Anime Expo Lite 2021 & Aniplex Online Fest 2021
Anime Expo Lite 2021 - Sonny Boy Premiere with Director Shingo Natsume
by Kalai Chik,
Originally released on Funimation's YouTube channel, the first episode of Sonny Boy premiered within a limited 24-hour window on June 18. The initial episode left viewers with more questions than answers, but luckily the Sonny Boy panel premiered the series' first two episodes as well as an interview with series writer and director Shingo Natsume. During Anime Expo Lite, Natsume provided context ahead of the series' official premiere on July 15th in Japan and on Funimation within the US.

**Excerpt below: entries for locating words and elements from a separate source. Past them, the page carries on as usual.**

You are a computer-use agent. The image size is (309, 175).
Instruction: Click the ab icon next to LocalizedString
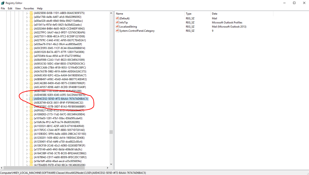tap(117, 26)
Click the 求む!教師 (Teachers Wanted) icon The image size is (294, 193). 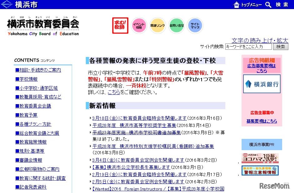click(x=120, y=26)
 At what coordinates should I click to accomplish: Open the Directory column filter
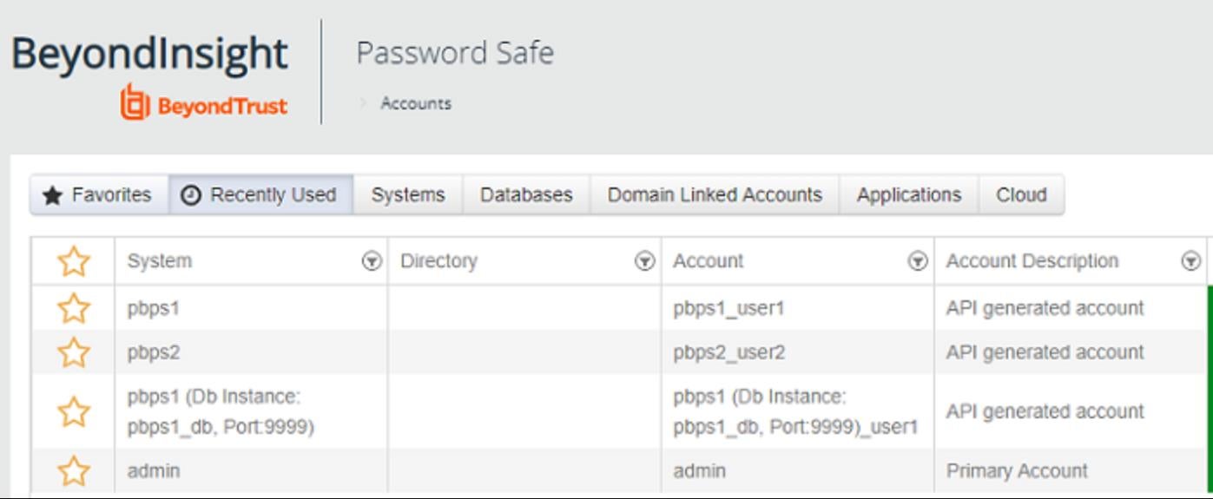click(x=644, y=261)
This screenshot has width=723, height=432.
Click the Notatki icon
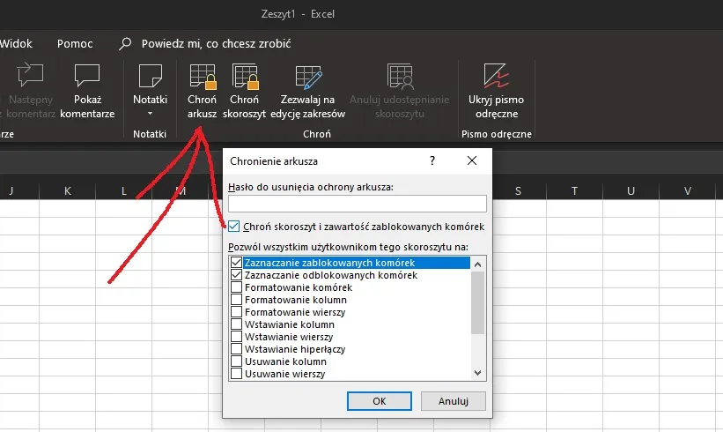pyautogui.click(x=150, y=77)
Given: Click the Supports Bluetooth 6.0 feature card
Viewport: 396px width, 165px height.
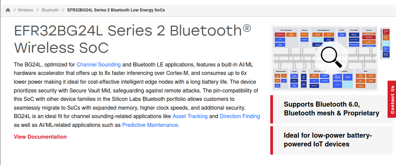Looking at the screenshot, I should (x=331, y=109).
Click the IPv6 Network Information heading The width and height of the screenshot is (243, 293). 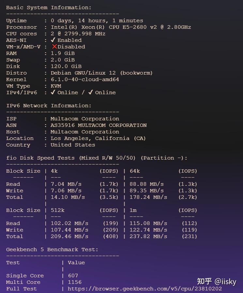coord(49,106)
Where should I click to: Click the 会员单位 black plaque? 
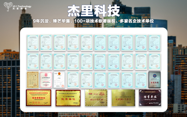click(x=154, y=79)
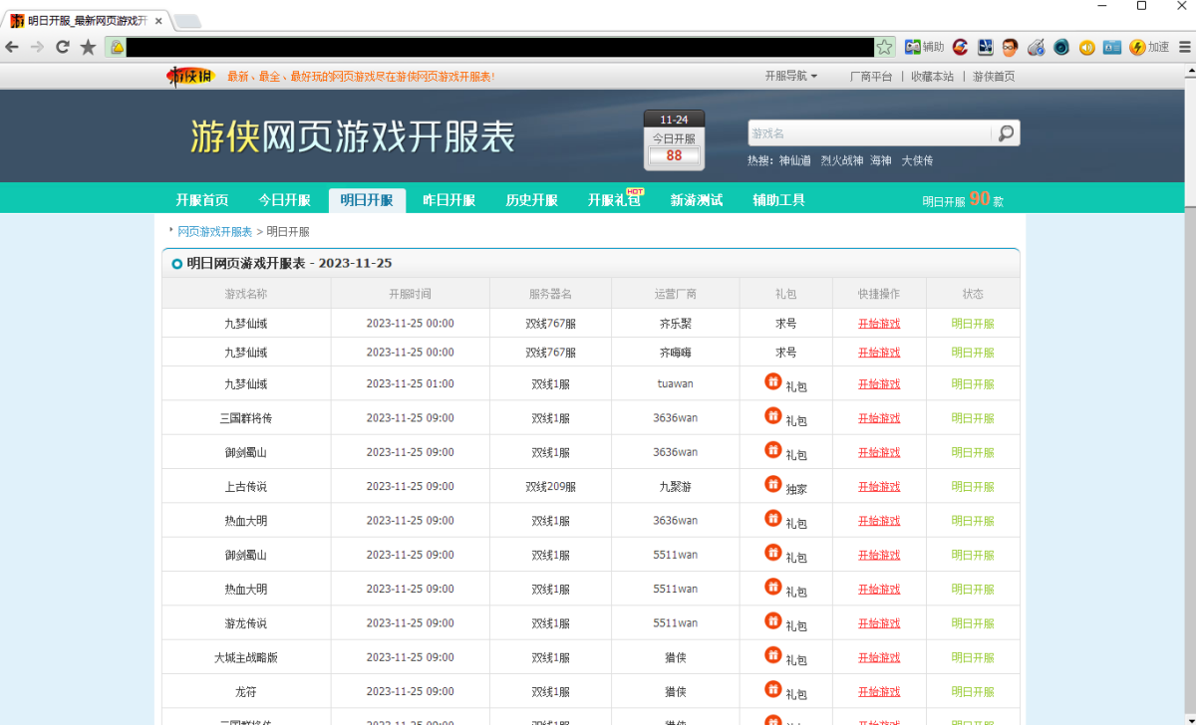Screen dimensions: 1196x725
Task: Select the 历史开服 navigation tab
Action: (x=531, y=199)
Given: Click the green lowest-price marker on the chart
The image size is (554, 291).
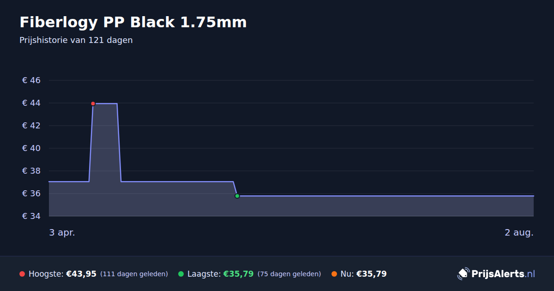Looking at the screenshot, I should [x=237, y=196].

Natsume, who previously directed the first season of One-Punch Man and co-directed Space Dandy, introduced his first original anime, Sonny Boy. He describes it as a “castaway type of show,” where the 36 high school freshmen are transported to an alien dimension. In contrast to the comedic tones of his work on adaptations such as One-Punch Man, the tone of Sonny Boy teeters on science fiction with a bit of existential horror as the students question whether they'll ever return to their world.
“The story itself is a kind of collection of snippets pasted together,” said Natsume, referring to the ever-changing situation of shifting worlds.
At the heart of the story is the capricious nature of youth. Natsume lists Jules Verne's Two Years' Vacation and Robert Louis Stevenson's Treasure Island as influences, but with the added spice of sci-fi elements and supernatural powers. A few of the students have special powers that range anywhere from shifting spatial planes to issuing “punishments” for those who don't follow the established, but vague, rules.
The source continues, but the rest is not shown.